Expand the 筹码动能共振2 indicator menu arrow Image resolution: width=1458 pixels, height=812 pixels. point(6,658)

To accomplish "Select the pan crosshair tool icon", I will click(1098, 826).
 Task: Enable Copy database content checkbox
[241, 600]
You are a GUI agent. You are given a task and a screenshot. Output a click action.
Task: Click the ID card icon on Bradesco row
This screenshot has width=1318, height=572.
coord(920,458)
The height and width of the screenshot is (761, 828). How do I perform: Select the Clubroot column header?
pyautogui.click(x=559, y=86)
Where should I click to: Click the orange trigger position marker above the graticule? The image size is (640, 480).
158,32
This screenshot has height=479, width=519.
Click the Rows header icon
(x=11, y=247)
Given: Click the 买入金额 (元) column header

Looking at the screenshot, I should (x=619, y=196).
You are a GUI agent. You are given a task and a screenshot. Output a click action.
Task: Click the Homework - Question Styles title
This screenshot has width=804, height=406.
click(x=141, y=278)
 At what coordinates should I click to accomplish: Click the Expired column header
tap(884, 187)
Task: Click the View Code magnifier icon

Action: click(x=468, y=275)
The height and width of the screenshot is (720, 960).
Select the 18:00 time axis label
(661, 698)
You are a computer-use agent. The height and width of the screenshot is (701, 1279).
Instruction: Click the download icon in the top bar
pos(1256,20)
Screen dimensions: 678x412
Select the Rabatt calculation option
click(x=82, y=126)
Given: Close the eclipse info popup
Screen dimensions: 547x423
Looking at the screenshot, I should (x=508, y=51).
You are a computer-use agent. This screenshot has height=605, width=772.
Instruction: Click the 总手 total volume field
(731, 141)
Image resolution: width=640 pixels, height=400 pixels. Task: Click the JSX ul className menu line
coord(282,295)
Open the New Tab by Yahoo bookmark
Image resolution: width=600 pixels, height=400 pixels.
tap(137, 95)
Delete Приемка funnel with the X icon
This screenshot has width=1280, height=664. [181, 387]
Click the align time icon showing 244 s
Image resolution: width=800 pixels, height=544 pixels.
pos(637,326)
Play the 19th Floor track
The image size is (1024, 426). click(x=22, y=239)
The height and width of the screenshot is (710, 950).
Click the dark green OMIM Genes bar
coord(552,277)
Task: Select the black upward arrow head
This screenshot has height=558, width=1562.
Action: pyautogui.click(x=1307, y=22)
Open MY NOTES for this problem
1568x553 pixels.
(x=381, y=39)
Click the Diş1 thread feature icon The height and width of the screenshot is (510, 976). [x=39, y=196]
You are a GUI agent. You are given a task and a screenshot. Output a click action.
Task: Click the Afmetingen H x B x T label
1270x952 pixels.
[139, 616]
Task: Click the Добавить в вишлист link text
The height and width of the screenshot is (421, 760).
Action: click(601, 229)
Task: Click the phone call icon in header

------------

Task directions — Starting at the line that contains "Task: Click the Добавить в вишлист link text", write out every line through the end of the entries, exactly and with nothing added.

Solution to this task —
Task: Click the Добавить в вишлист link text
The height and width of the screenshot is (421, 760).
Action: click(601, 229)
Task: Click the phone call icon in header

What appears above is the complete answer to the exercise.